Aslında, son iki yıldır vergi kontrolü, noter tasdiki ve gayrimenkul devir kayıtlarının yönetimi çok sıkı bir şekilde uygulanıyor. Vergileri azaltmak için alıcılardan düşük fiyat beyan etmelerini "isteyen" birçok kişi, artık noterler ve vergi daireleri düşük beyanlara izin vermediği ve hatta olağandışı farklılıklar tespit edildiğinde belgelerin yeniden düzenlenmesini zorunlu kıldığı için düzenlemelere uymak zorunda kalıyor. Lam Dong'da gayrimenkul yatırımcısı olan Bay Pham Huu T., eskiden maliyetten tasarruf etmek için düşük gayrimenkul devir fiyatları beyan ettiğini, ancak dairelerin sıkılaşmasıyla bunu çok sıkı bir şekilde yaptığını söyledi. Bay T., "Alıcılar artık düşük fiyat beyan etmeyi de reddediyor. Daha sonra satarken ağır vergi ödeyeceklerinden endişe ediyorlar, bu yüzden gerçek fiyatı beyan etmeleri gerekiyor," dedi.

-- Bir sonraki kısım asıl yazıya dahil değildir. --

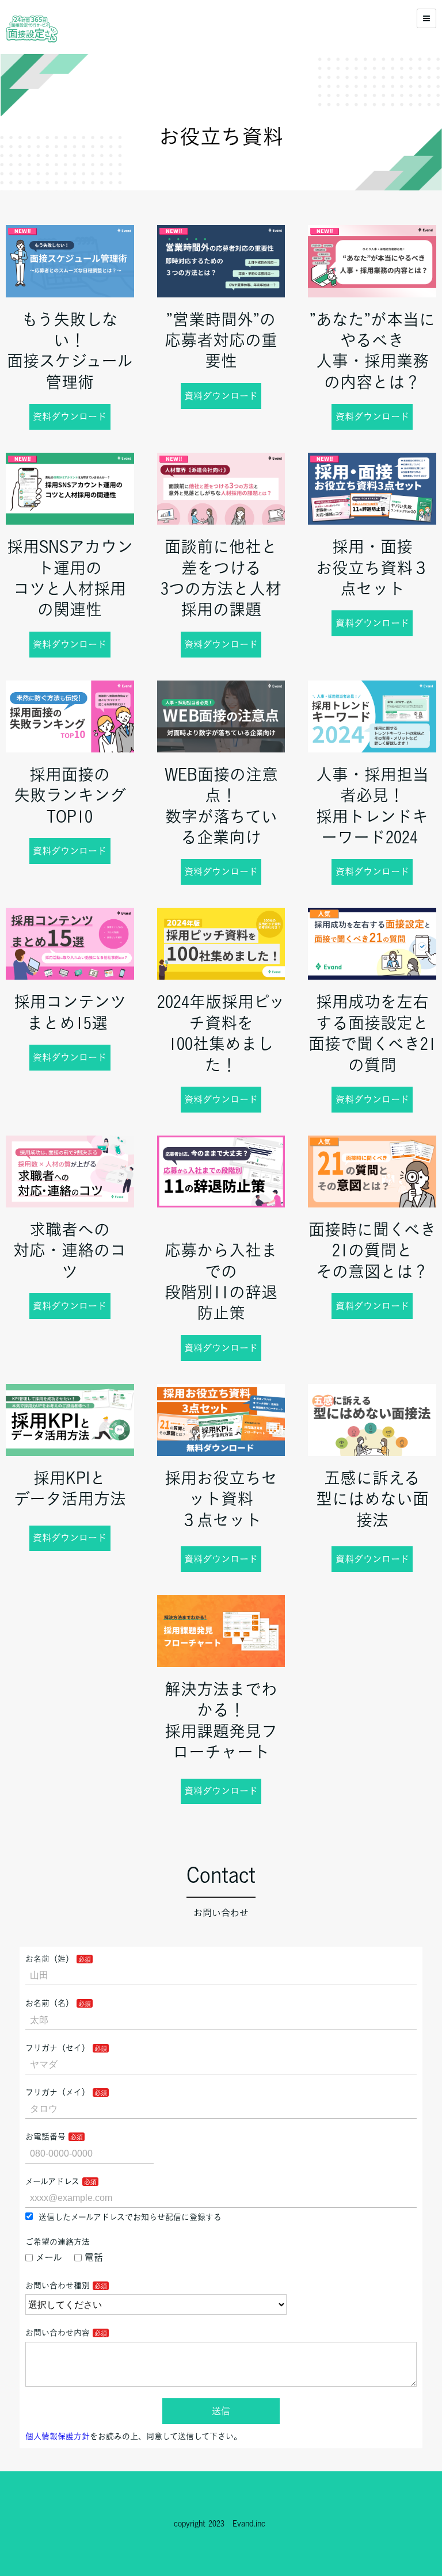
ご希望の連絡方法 (57, 2242)
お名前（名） (49, 2003)
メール (49, 2257)
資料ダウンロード (69, 416)
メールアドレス (52, 2181)
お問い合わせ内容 (57, 2333)
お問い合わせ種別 (57, 2285)
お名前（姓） (49, 1959)
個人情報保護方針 (57, 2436)
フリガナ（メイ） (57, 2092)
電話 (94, 2257)
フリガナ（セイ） (57, 2048)
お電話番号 (45, 2136)
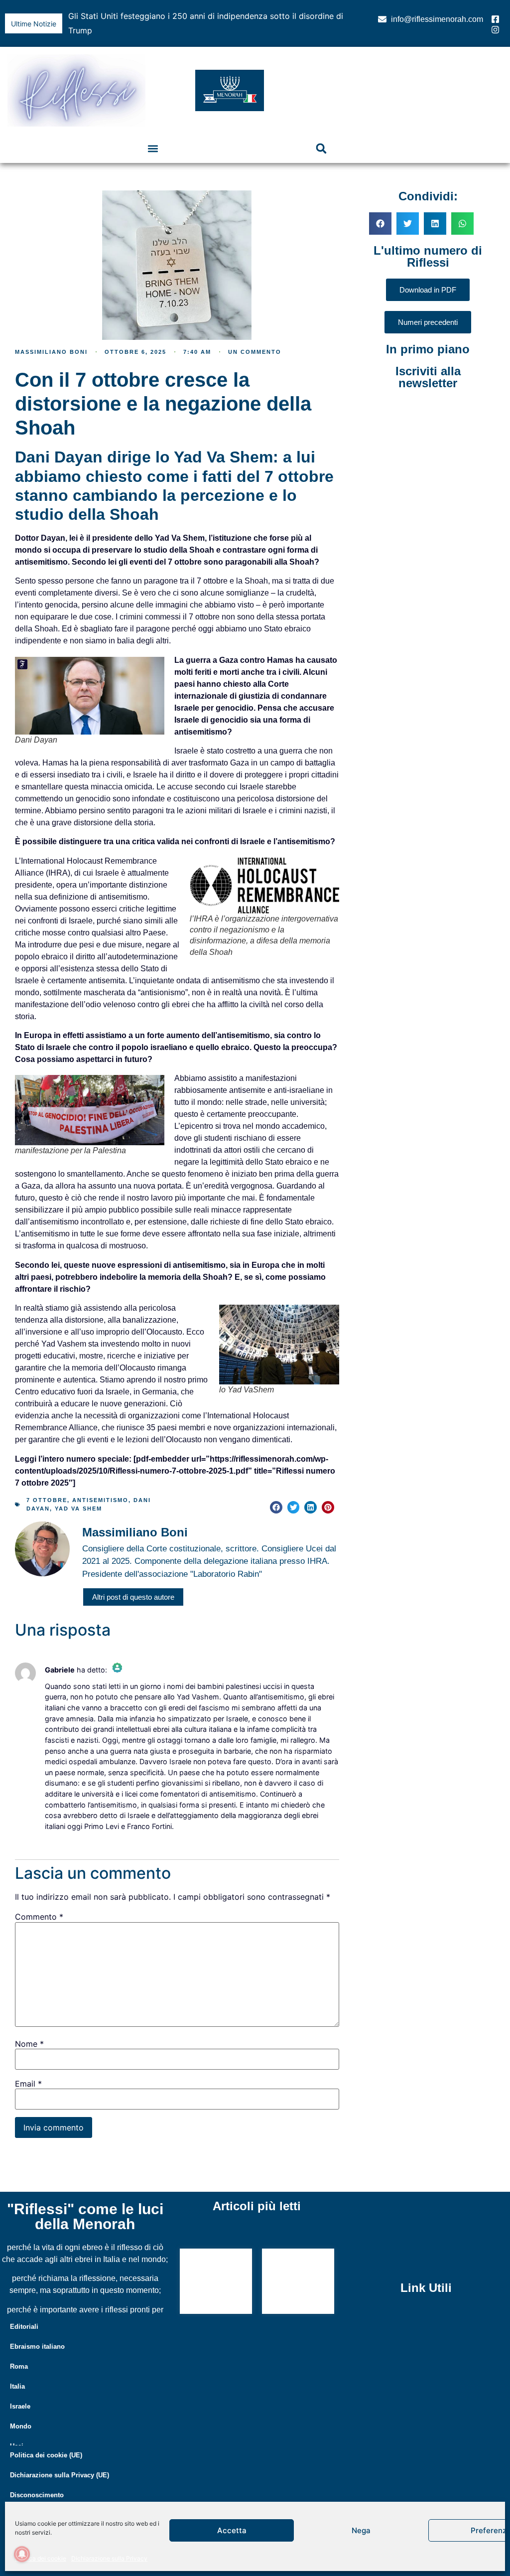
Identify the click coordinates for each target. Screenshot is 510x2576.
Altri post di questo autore (133, 1582)
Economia (25, 2491)
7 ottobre (46, 1486)
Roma (19, 2352)
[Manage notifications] (22, 2554)
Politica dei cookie (40, 2558)
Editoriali (24, 2312)
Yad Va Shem (78, 1494)
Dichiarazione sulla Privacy (109, 2558)
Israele (20, 2392)
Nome (29, 2029)
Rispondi (56, 1826)
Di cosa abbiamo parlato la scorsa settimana (205, 2268)
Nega (361, 2530)
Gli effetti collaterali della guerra (129, 16)
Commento (39, 1902)
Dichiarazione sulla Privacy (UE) (59, 2460)
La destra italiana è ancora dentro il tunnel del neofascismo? (296, 2268)
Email (28, 2069)
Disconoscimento (37, 2480)
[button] (345, 16)
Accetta (232, 2530)
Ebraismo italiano (37, 2332)
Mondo (20, 2412)
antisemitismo (100, 1486)
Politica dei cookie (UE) (46, 2440)
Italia (17, 2372)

Ho Chi Minh şehrinde bir komisyoncu olan Bay Nguyen Dang Phu, "çift fiyat" beyanı sorununun neredeyse ortadan kalktığını doğruladı. Vergi makamları olaya çok müdahil oldu. Bazı sahte beyan vakaları hakkında dava açıldı, hatta cezai kovuşturma başlatılacağı konusunda uyarılar yapıldı. Şimdi hem alıcı hem de satıcı ciddi, vergiyi kim öderse sorumlu.

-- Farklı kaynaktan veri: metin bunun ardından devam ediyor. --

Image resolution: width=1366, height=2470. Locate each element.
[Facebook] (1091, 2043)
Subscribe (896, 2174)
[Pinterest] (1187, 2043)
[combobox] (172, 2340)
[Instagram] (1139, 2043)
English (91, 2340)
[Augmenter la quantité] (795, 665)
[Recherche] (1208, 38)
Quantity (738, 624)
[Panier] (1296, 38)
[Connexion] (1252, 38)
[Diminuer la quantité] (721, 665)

Sanal fiyatların engellenmesine katkıda bulunun
Le Hoang Chau'ya göre, danışmanlık kuruluşları ve değerleme kurulları aracılığıyla yapılan mevcut değerleme, arazi değerinin belirlenmesinde kolayca boşluklar yaratıyor ve hatta "gizli anlaşmalara" yol açıyor. Bu nedenle, devletin birincil piyasada fiyatları doğrudan belirlemesi gerekiyor. İkincil piyasada ise, piyasa mekanizmasının vergi araçları aracılığıyla devletin kontrolü altında tam olarak işlemesi gerekiyor. Bu yaklaşım, arazi fiyatlarının şeffaflaşmasına yardımcı olmakla kalmıyor, aynı zamanda emlak piyasasının "soğumasına" ve spekülasyonla şişirilen sanal fiyatların önlenmesine de katkıda bulunuyor.